Your goal → From the line containing "Instruction: Click the Note node's title dot" down to the line containing "You are a GUI" in the records below, reproduce every line exactly, ends included, and omit all others.

Stored data →
((

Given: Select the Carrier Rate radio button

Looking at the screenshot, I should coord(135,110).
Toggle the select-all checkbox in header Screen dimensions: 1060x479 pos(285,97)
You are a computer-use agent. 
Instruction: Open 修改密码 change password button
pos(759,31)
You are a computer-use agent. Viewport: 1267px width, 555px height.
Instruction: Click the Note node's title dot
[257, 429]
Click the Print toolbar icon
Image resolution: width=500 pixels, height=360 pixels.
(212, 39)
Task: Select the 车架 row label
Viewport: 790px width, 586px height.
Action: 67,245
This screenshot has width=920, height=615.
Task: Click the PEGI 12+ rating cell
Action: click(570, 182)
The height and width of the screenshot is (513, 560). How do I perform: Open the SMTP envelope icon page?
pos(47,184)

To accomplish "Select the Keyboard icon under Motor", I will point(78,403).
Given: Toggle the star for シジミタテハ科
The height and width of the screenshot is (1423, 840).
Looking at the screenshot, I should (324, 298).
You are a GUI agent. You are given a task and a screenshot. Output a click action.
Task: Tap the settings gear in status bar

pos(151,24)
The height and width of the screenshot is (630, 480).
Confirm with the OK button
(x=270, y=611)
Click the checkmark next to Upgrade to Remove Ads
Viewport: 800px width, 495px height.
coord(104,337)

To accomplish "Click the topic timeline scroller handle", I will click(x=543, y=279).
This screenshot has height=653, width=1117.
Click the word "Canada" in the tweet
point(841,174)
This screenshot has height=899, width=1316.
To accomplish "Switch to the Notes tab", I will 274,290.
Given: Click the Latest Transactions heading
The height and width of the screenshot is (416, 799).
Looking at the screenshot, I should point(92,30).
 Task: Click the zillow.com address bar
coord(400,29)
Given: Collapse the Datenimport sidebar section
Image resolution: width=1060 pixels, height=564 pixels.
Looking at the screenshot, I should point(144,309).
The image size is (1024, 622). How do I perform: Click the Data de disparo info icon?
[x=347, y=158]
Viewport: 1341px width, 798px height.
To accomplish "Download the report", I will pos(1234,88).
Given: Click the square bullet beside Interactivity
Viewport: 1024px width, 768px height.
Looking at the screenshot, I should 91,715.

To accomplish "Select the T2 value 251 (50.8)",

))

Response to the exercise →
Instruction: Click the Note node's title dot
[257, 429]
Click the Print toolbar icon
Image resolution: width=500 pixels, height=360 pixels.
(212, 39)
Task: Select the 车架 row label
Viewport: 790px width, 586px height.
Action: 67,245
This screenshot has width=920, height=615.
Task: Click the PEGI 12+ rating cell
Action: click(570, 182)
The height and width of the screenshot is (513, 560). How do I perform: Open the SMTP envelope icon page?
pos(47,184)

To accomplish "Select the Keyboard icon under Motor", I will point(78,403).
Given: Toggle the star for シジミタテハ科
The height and width of the screenshot is (1423, 840).
Looking at the screenshot, I should (324, 298).
You are a GUI agent. You are given a task and a screenshot. Output a click action.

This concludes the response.